William Sommer was born in Detroit, Michigan in 1867. He was largely self-taught, but received instruction early on from artist and commercial lithographer Julius Melchers. He apprenticed with the Detroit Calvert Lithograph Company for seven years but in 1890 he traveled to Europe where he trained with Professors Johann Herterich, Ludwig Schmid, and Adolph Menzel. In 1907 he accepted a position with the Otis Lithograph Company of Cleveland, Ohio and in 1911 he co-founded the Kokoon Arts Club to promote modern art in Cleveland. In 1914 he relocated to Brandywine, Ohio. He worked on several large-scale murals for the Federal Art Project, including Rural Homestead in the Geneva, Ohio post office.

==Chronology==
- 1878-1883: Studies with Julius Melchers
- 1881-1888: Works as lithographic apprentice in Detroit for Calvert Lithograph Co.
- 1888-1907: Works as lithographic journeyman in Boston, England, Munich, and NYC; Sommer studied fine art in Munich for a year in 1890, then returned to New York City and married. Sommer continued to work as lithographer and privately concentrated on his own art.
- 1892: Sommer joins NYC's bohemian artists' group known as the Kit Kat Klub.
- 1907: Sommer moves his wife and children to Cleveland where he worked for Otis Lithograph Co.; the Sommer family ultimately settled in Brandywine, Ohio (today Northfield).

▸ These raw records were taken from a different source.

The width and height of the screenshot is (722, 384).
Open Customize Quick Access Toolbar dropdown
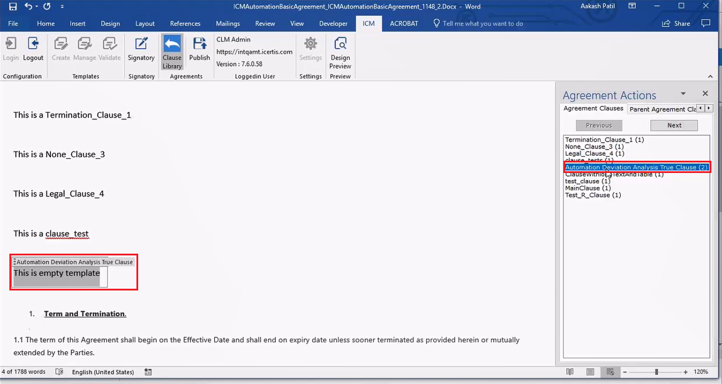click(x=63, y=7)
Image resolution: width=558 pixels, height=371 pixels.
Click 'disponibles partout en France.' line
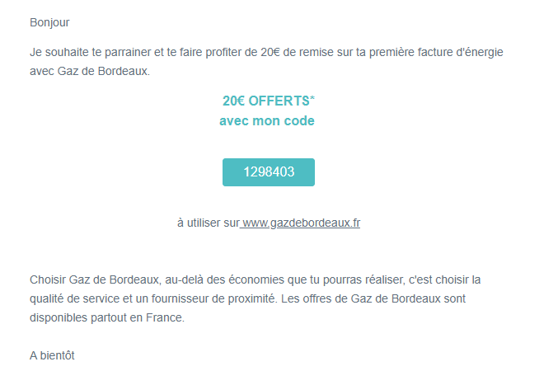(107, 317)
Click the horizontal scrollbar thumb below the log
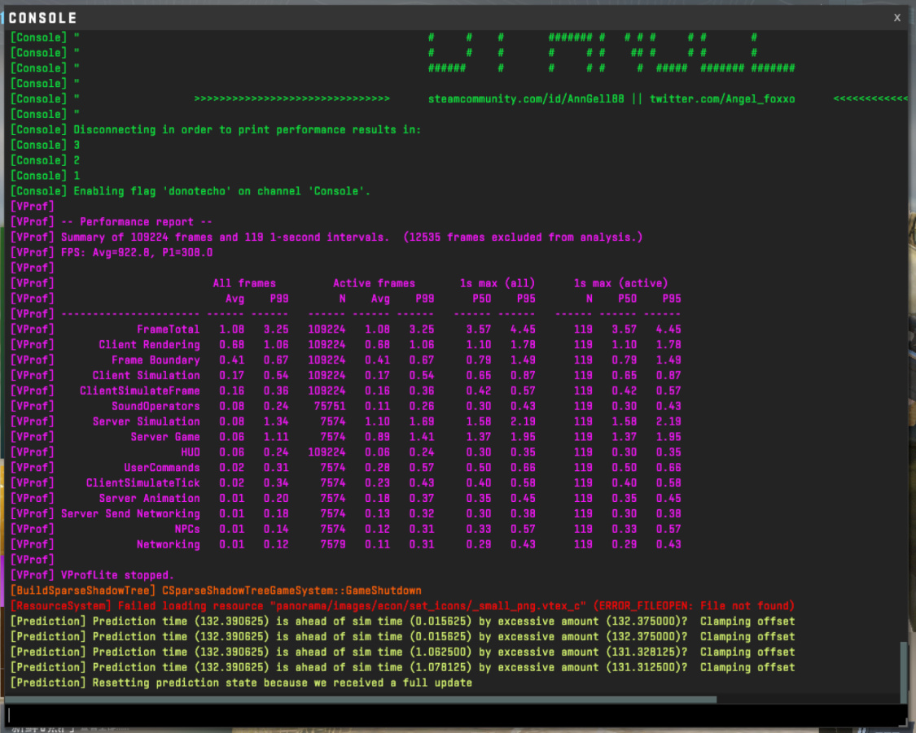Viewport: 916px width, 733px height. coord(361,699)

Sommer remained there, working in Cleveland and painting in watercolors and oils at home and on outdoor junkets.
- 1912- : Sommer co-founds Cleveland's bohemian artists' group known as the Kokoon Arts Club; exhibits in the 1913 Taylor Show, Cleveland's response to the Armory Show in NYC; frequents the Laukhuff Bookstore with other members of the Kokoon Club; this club was known for its evening activities of "painting, talking, reading and--not infrequently--drinking. . . .the Kokoon Club would still be honored today as the home-away-from-home of William Sommer."

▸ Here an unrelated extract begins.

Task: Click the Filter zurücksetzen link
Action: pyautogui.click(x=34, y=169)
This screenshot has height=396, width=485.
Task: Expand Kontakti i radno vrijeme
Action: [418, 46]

- 1929: Sommer loses his job as a lithographer to the new offset printing process
- 1933: Sommer exhibits at the Whitney Biennial and the Museum of Modern Art, both in NYC; paints mural for the Cleveland Public Hall as part of the Public Works of Art Project
- 1934: Sommer paints a mural for the Cleveland Public Library
- 1937-1949: Sommer receives numerous exhibitions and one-artist shows in NYC, Cleveland, Cincinnati, Youngstown, Oberlin, and Akron

Artist William Sommer spent most of his life in Summit County near Brandywine Falls. Sommer was an acknowledged leader of the "Cleveland School," a group of Cleveland-based artists who were active from the teens through the mid-1940s. These artists formed the core of an art community whose size and activity paralleled the growth and energy of Cleveland during that period. Sommer painted from the turn of the 20th century into the 1940s, absorbing the ideas of the Cubists and other adventurous artists of that time and integrating these concepts and techniques into his own work. His subjects were thoroughly rooted in the American midwest, however; favorite subjects included young children and farm scenes.

He continued to paint until his death in 1949.
Hart Crane dedicated his 1927 poem Sunday Morning Apples to Sommer.